Exercise requirements
Omit images. Retype all entries verbatim.

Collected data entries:
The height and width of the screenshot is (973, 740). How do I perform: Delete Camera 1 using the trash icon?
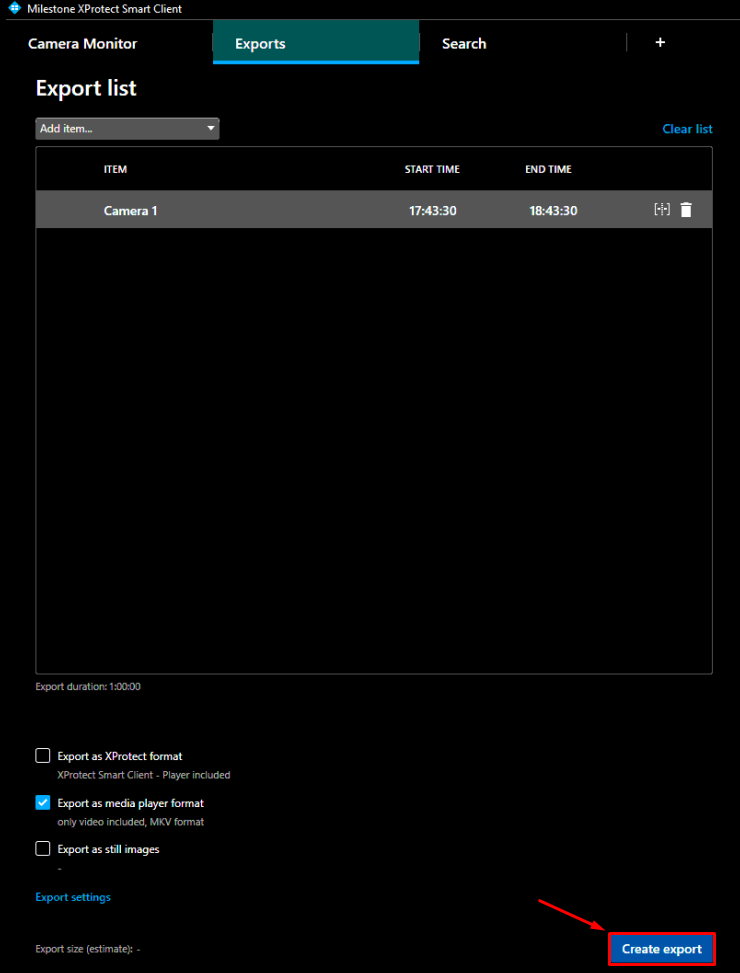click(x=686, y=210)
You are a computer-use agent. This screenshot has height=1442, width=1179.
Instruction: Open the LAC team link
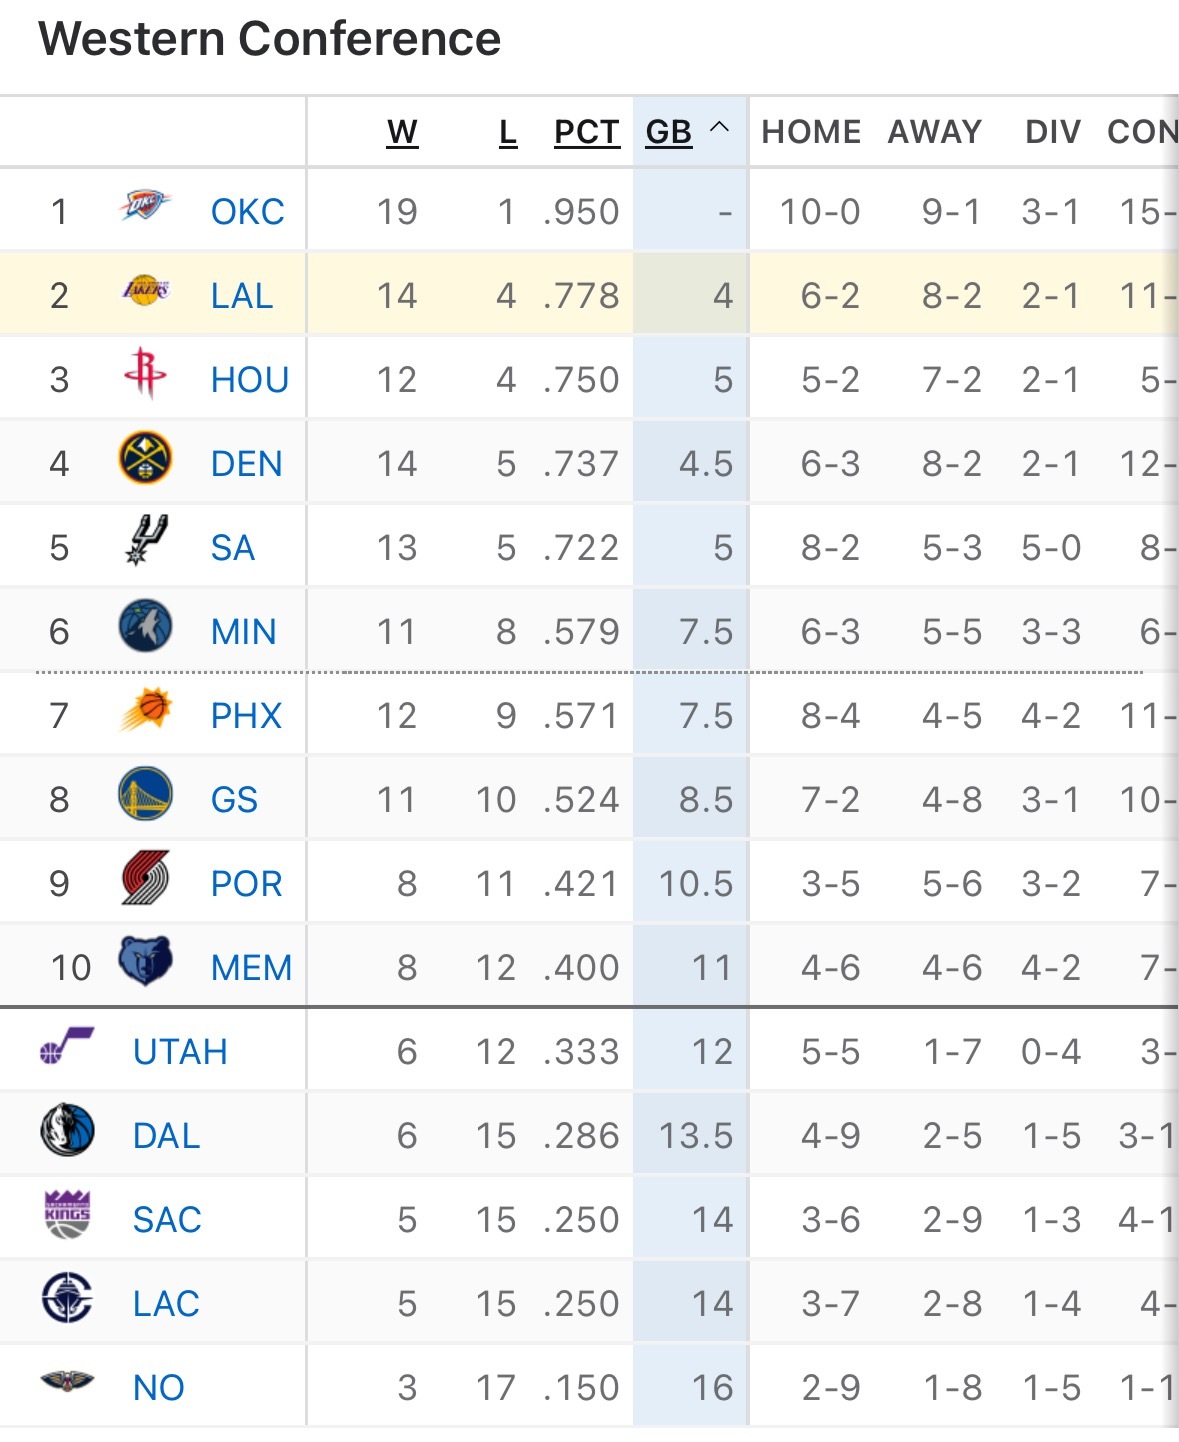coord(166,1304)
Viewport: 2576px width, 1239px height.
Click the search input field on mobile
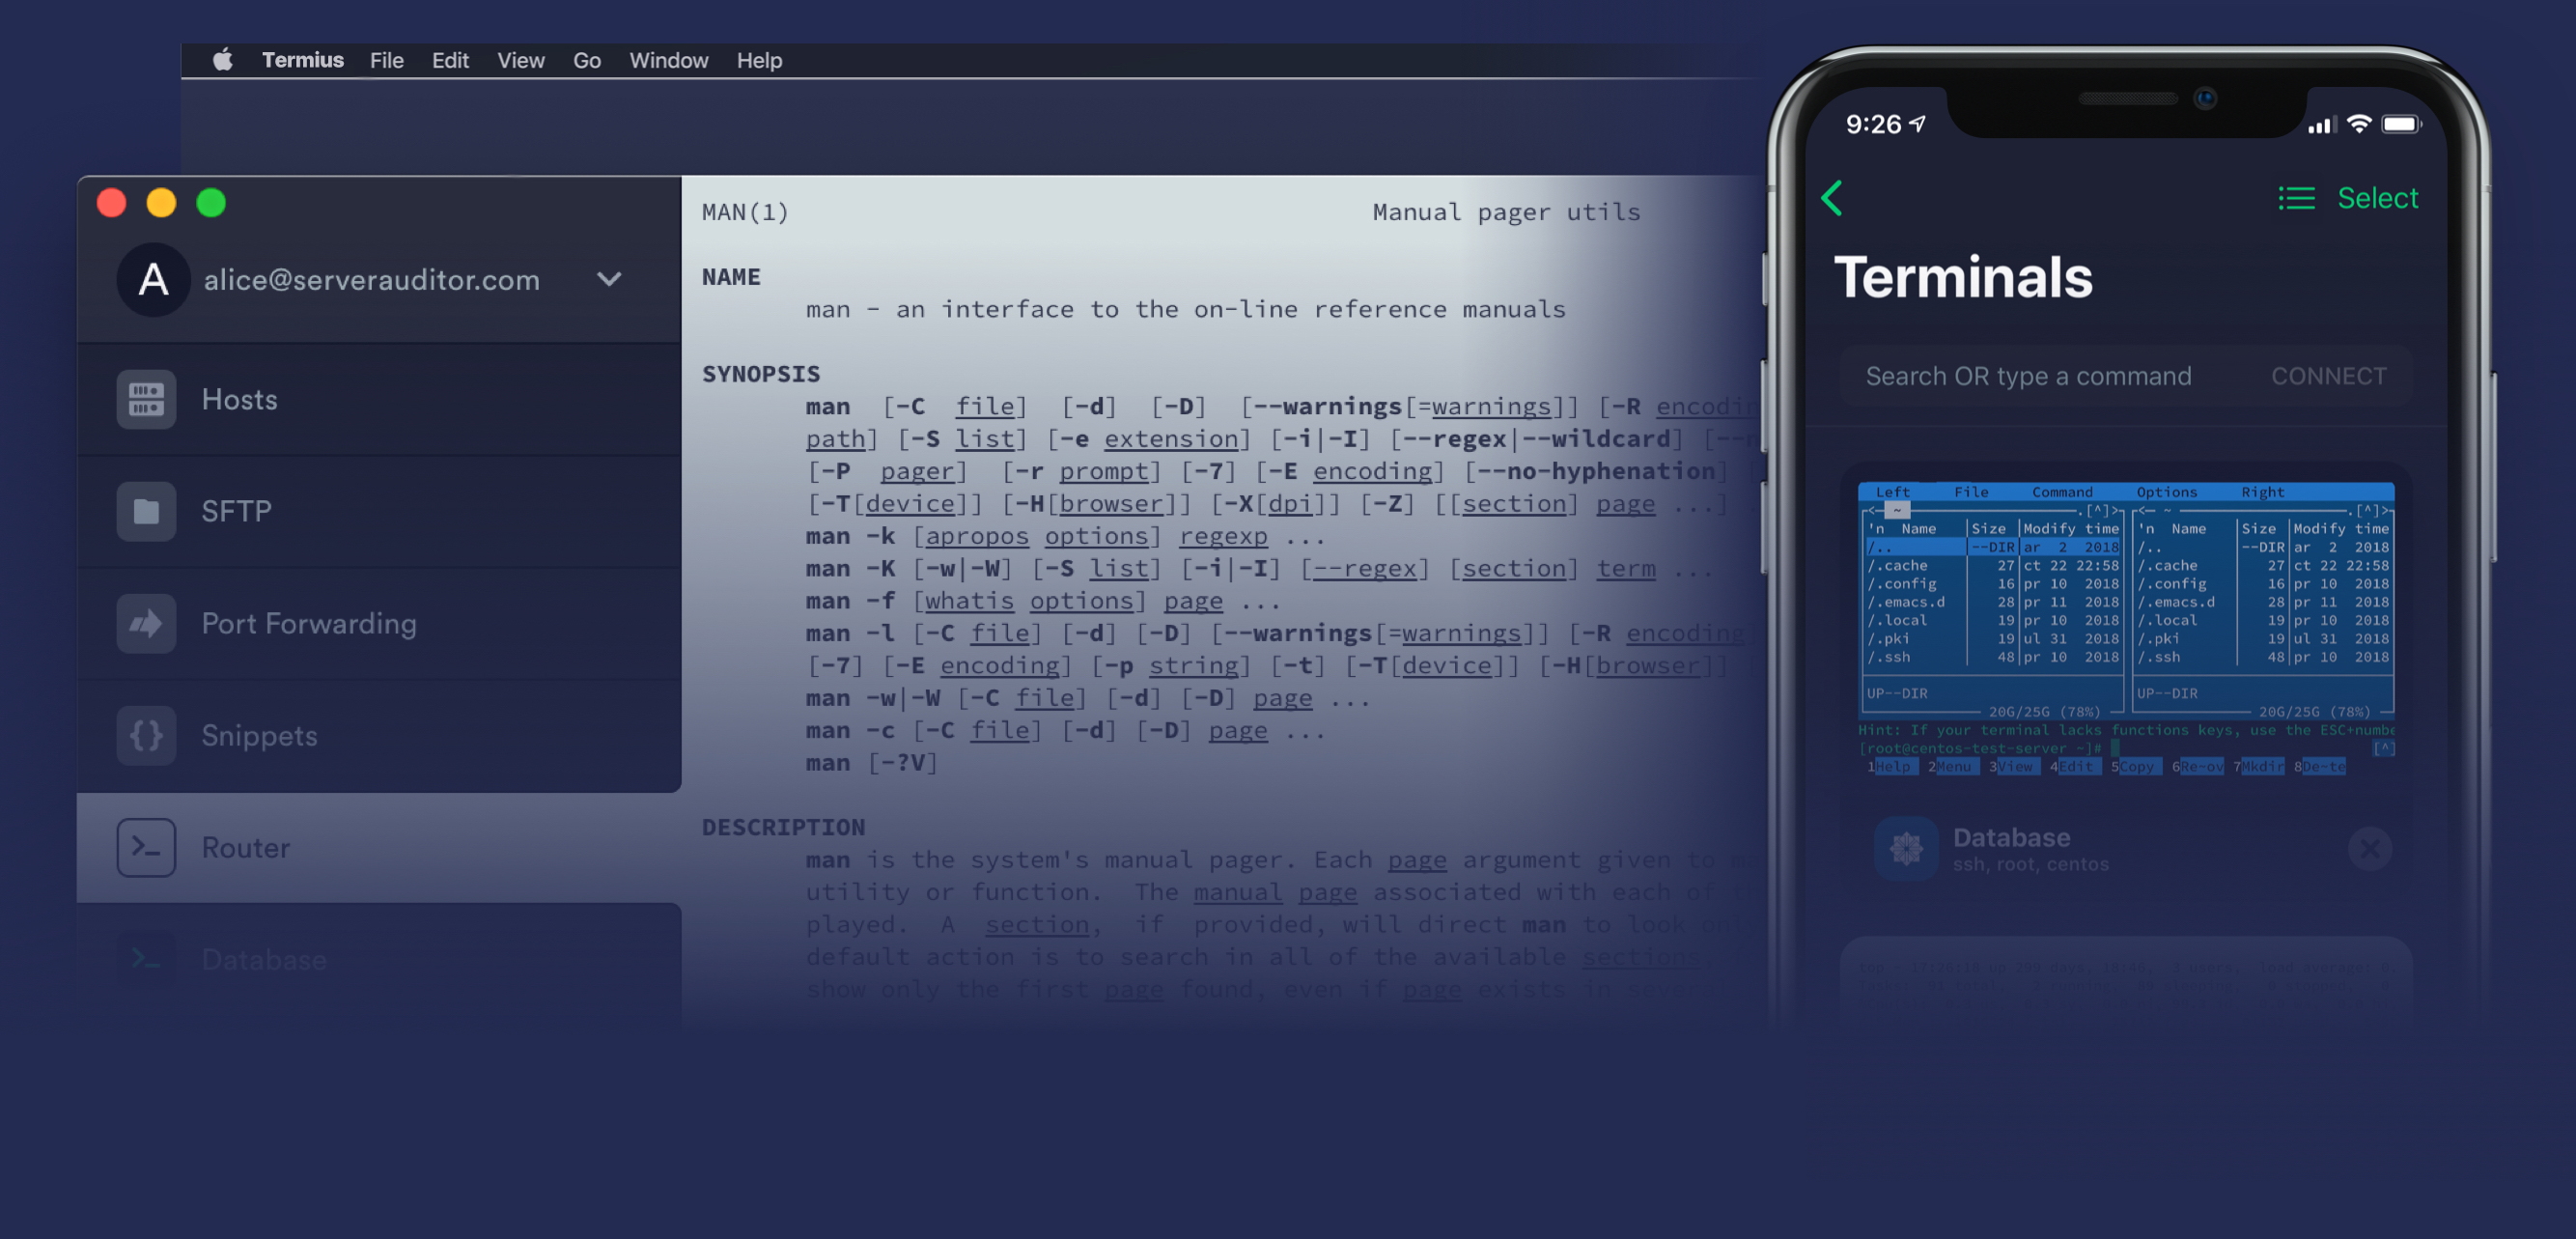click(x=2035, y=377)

The answer
The height and width of the screenshot is (973, 740). How do I perform: Delete Camera 1 using the trash icon?
click(x=686, y=210)
You are a computer-use agent. This screenshot has height=1442, width=1179.
Instruction: Open the LAC team link
coord(166,1304)
Viewport: 2576px width, 1239px height.
Click the search input field on mobile
click(x=2035, y=377)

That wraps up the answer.